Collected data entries
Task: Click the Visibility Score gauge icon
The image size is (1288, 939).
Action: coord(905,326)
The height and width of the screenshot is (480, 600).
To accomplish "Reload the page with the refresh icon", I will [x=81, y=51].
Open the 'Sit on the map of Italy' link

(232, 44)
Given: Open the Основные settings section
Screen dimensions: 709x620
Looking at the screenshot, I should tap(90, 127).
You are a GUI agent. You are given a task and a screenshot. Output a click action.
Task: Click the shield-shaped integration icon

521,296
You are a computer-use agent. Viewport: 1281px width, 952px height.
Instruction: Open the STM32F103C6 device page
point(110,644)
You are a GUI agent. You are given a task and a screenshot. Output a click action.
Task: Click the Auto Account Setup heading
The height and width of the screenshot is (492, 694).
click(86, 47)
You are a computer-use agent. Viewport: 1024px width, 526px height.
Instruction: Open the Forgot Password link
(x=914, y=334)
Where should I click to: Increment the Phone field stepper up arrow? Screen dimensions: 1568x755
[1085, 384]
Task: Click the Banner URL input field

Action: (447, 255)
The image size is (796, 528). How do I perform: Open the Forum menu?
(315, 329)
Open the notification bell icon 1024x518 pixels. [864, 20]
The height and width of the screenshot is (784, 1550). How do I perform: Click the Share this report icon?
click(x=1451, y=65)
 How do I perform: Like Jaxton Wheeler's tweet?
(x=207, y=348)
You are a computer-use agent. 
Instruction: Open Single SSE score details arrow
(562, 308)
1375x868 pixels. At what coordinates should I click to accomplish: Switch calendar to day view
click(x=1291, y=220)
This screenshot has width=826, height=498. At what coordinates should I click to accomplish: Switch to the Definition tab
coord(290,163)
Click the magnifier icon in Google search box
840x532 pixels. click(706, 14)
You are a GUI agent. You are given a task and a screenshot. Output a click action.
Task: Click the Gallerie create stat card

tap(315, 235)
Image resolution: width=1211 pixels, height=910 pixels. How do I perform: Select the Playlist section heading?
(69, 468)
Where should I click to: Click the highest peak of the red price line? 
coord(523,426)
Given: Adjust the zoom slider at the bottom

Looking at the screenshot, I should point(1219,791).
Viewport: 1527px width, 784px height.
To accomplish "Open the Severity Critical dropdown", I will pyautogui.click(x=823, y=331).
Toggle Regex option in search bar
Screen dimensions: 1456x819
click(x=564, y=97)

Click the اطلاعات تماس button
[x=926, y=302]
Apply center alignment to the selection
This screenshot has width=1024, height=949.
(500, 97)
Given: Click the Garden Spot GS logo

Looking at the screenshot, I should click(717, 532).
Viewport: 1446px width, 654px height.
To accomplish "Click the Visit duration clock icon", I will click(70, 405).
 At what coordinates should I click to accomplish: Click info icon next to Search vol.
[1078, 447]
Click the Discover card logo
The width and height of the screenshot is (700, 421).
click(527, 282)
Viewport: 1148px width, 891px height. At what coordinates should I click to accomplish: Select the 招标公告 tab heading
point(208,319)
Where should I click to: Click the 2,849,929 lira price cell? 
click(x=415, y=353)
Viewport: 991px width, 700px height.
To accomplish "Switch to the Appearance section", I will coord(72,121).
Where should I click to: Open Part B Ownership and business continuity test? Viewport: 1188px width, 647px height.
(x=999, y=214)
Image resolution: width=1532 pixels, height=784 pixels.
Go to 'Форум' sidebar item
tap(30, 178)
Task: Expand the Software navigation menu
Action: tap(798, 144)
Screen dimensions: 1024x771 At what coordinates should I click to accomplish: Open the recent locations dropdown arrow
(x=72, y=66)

◆ THE REQUEST: Write out the entries again from the line with "Click the Discover card logo" up to and including the line with "point(208,319)", replacing "heading" with "title" and keeping everything else the same.

◆ WRITTEN RESPONSE:
Click the Discover card logo
The width and height of the screenshot is (700, 421).
click(527, 282)
Viewport: 1148px width, 891px height. At what coordinates should I click to accomplish: Select the 招标公告 tab title
point(208,319)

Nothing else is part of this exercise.